Garbo or Dietrich? (August 26, 2009)


            The French author Jean d’Ormesson who writes for the daily Le Figaro tells this anecdote.  Jean was having lunch for the first time with Greta Garbo.  He kept humming the song of a movie “Ich bin von Kopf bis Fuss auf Liebe eingestellt”.  Garbo had no reaction. Jean sang the entire song.  No reactions from Greta.  Jean finally said “I had admired so much in Bleu Angel”.  Greta Garbo destroyed Jean with a look and also finally said “You are confusing me with Marlene Dietrich”

            A couple of years later, Jean were having lunch with Marlene for the first time. Marlene liked Jean and invited him for tea next Tuesday afternoon.  Jean was in ecstasy and went on accumulating his cuteness by telling Marlene his adventure with Garbo. Marlene Dietrich coolly looked at Jean and told him: “My invitation for tea at avenue Montaigne… consider it canceled”

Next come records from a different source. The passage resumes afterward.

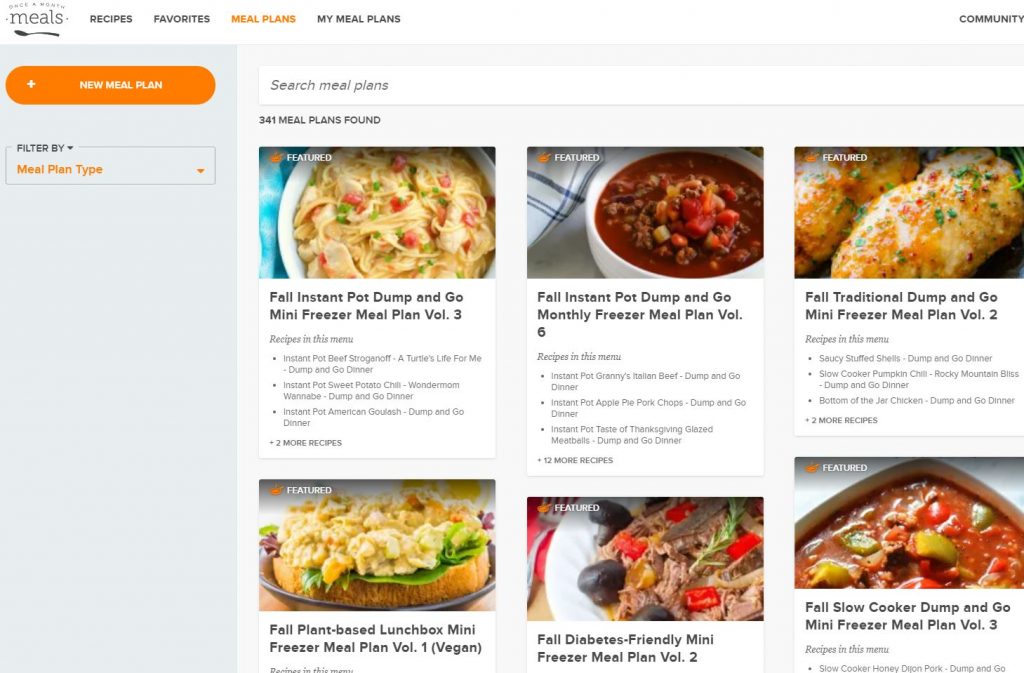This screenshot has width=1024, height=673.
Task: Open Fall Traditional Dump and Go Vol. 2 title
Action: pos(901,305)
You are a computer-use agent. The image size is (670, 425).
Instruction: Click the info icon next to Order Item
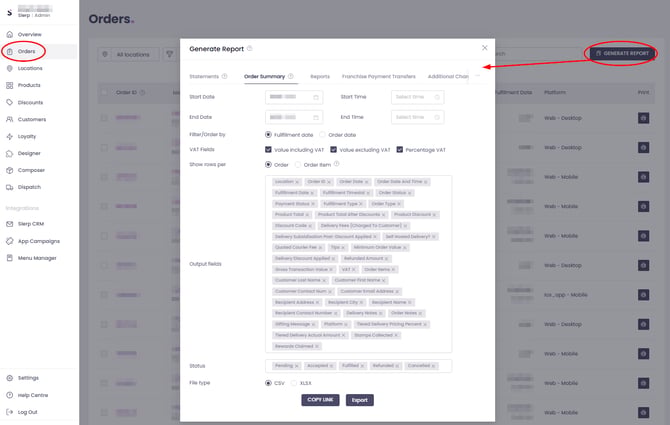tap(336, 164)
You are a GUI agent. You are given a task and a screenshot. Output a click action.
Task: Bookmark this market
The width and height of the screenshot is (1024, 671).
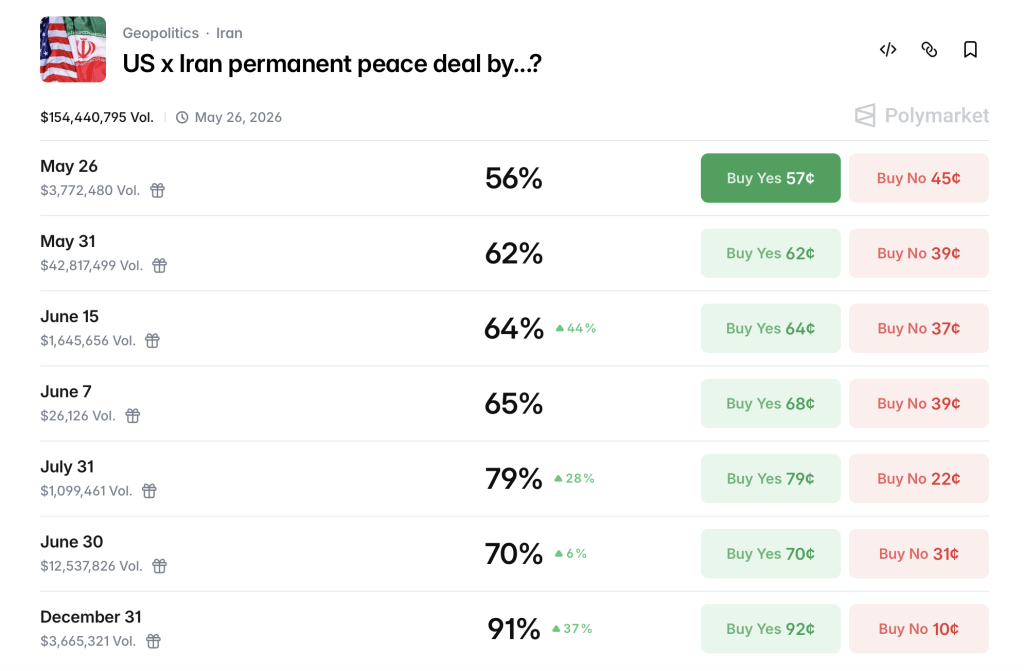[970, 50]
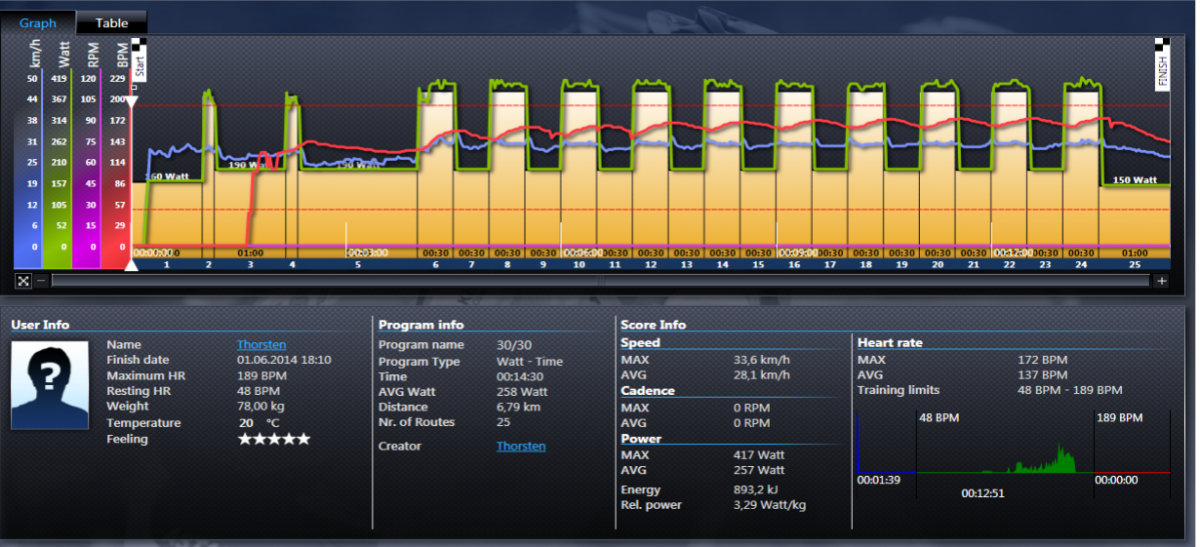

            It appears that depressed people prefer to watch movies; the more the better, the more stupid the lovelier.  Only people in excellent mood read books; no wonder why people don’t read as frequently anymore as before television.  Pictures have soothing effects on depressed people, especially when the dialogue is pretty simple, the sceneries gorgeous, and the topic easy to comprehend.

            No wonder why people likes old smooth movies such as “The countess in naked feet” by Ava Gardner, “The snow of Kilimanjaro”, “Pandora”,  “The shop around the corner” of Lubitsch; “The Big Sleep” of Howard Hawks; “The train will whistle trice” or “A man for eternity” of Zinneman; “Casablanca” of Michael Curtiz; the “Cheetah” played by Claudia Cardinal, Alain Delon, and Burt Lancaster and realized by Lampedusa and Visconti.

The sacs of Rome, printing, Reform, and Renaissance; (August 24, 2009)

The writer and polemist The Aretin was a feared guy by Emperors and Kings; they were cowed into the defensive until their promises are obliged and delivered.

Aretin lived in Rome before 1525 and then moved to Venice to become a famous and respected personality.  It happened that the illustrious painter Titian visited Rome in 1545 and was awed by what he discovered.  Titian wrote to The Aretin describing his enchantment of Rome. The Aretin replied: “You are regretting that you didn’t visit Rome 20 years earlier. If you are awed by what you are seeing now then what you would have done observing Rome when I left it?”

This answer is truer nowadays than even 50 years ago.

Now you would say “If you had seen the Cote d’Azur, the Riviera, Peking, or Rio de Janeiro 50 years ago!”

No, this is not nostalgia matter. Rome was indeed ransacked in 1527 by the French at the order of Emperor Charles Quint. The invading troops looted almost everything for months during Pope Clement 7 who loved art and encouraged artists and learned people to settle in Rome.

Consequent to that ransacking most artists and learned spirit immigrated to various regions in Europe.  The new printing discovery played as a catalyst for the Luther reformists and the dispersed artists and spread Renaissance in Europe.

Rome was ransacked several times by the Christian “heretics” coming from France, Germany, and central Europe.

Christian heretic sects evolved since 325 after the Nicee conclave and the following conclaves as Emperor Constantine decided to unite the divergent dogmas into an Imperial orthodox dogma.  The heretics in the Orient fled Byzantium Empire to Persia, the Arab Peninsula, and reached China with their brands of Christianity.

Wars that invade key and civilized rich cities instead of subjugating entire countries and people had beneficial results to disseminating civilizations.